Vitamin E Reduces Inflammation: Key to Reducing Heart Disease, Stroke and Other Health Problems
1/31/2005
(HealthNewsDigest.com)…NEW YORK, January 27, 2005 – Vitamin E plays a significant role in both reducing inflammation and cleansing the body of damaging free radicals, according to a prominent cardiovascular surgeon speaking today at a health and science writers’ workshop on vitamin E and health, held at the New York Academy of Sciences and sponsored by the Council for Responsible Nutrition. However, Americans don’t consume enough vitamins and minerals in their diets because of modern methods of food production, so they should consider using supplements to replace the missing nutrients.
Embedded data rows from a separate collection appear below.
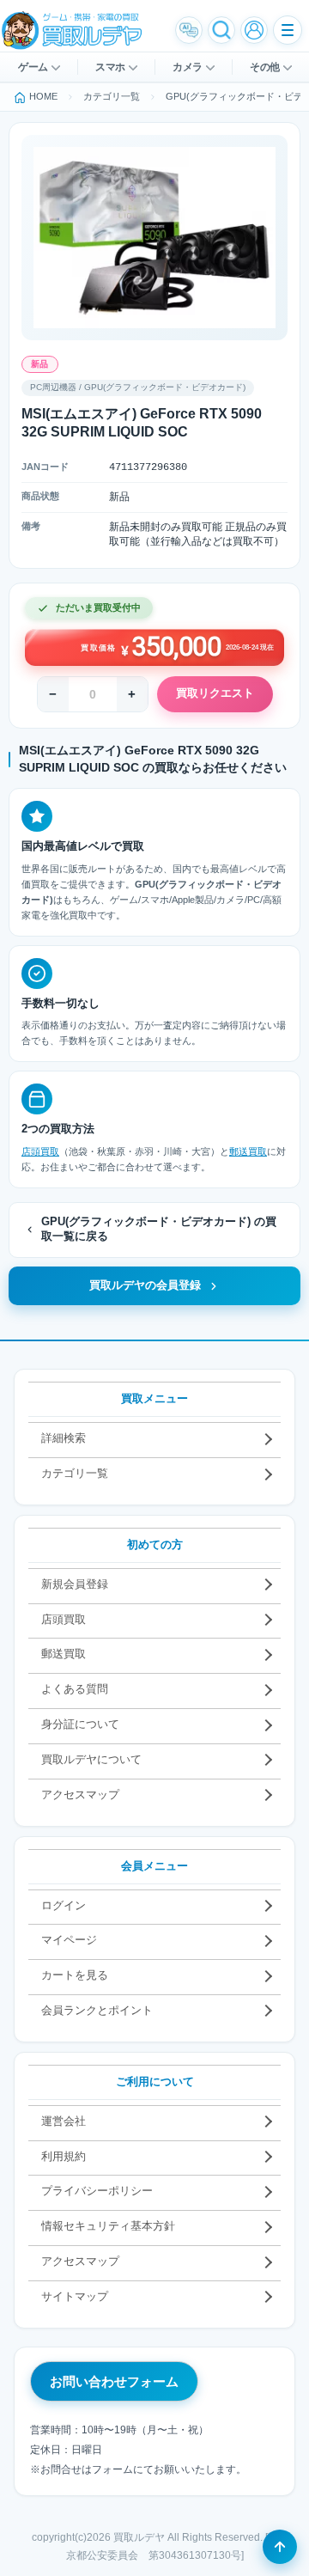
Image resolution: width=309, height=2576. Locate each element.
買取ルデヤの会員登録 (145, 1285)
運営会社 (63, 2121)
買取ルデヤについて (91, 1759)
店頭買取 (40, 1151)
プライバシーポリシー (97, 2190)
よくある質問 (74, 1688)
Inflammation is the heart of the matter. It’s becoming clear that inflammation plays an important causative role in heart disease, Gerald M. Lemole, M.D., told the group. He is W. Samuel Carpenter III Distinguished Chair of Cardiovascular Surgery, Chief of Cardiac Surgery at Christiana Care Health Services, and Professor
of Surgery at Thomas Jefferson University. The cardiac surgeon explained that normal inflammation is the body’s protective response to toxins, pathogens, irritants,
trauma, free radicals, and unrecognized molecules. However, things can go wrong, and groups of inflamed white blood cells may build up, rupture, and trigger a heart attack. The body’s response to this is an elevated C-reactive protein (CRP) level, homocysteine level, and fibrinogen-all implicated in worsening heart disease.
In fact, cardiologists now consider an elevated CRP level to be an increasingly important marker for heart disease. He told the group that other risk factors for inflammation are obesity, smoking, genetic predisposition, high stress, and diets rich in highly processed and carbohydrate-rich foods. Chronic inflammation, he said, is linked to periodontal disease, diabetes, Alzheimer’s disease, and cancer as well as heart disease. Antioxidants such as vitamin E can ameliorate that risk.
In discussing why nutritional supplementation may be necessary, Dr. Lemole listed several reasons such as environmental stress, nutritional deficiencies in our
food supply, inadequacy of the recommended requirements, constitutional variations, and medically induced deficiencies. He said, We’ve industrialized farm production, and that’s led to serious problems in the micronutritional composition of foods.
Growth hormones and antibiotics, which deplete vitamins A and B, are used in over half of commercial livestock. Refinement of sugars, grains, flours, and other food has deprived us of consuming many essential and nutritional ingredients.
Dr. Lemole told the group that the situation is worsening. There are fewer and fewer naturally occurring antioxidants in our food supply. He cautioned, We know that an inflammatory process can trigger certain diseases. We’re aware that age-related immune deficiency is caused by free radicals and that it can be reversed by antioxidants. And unfortunately, we’re all too familiar now with the realization that wall of the artery is a living, reactive tissue capable of mounting an inflammatory
response. That inflammatory response is heart disease.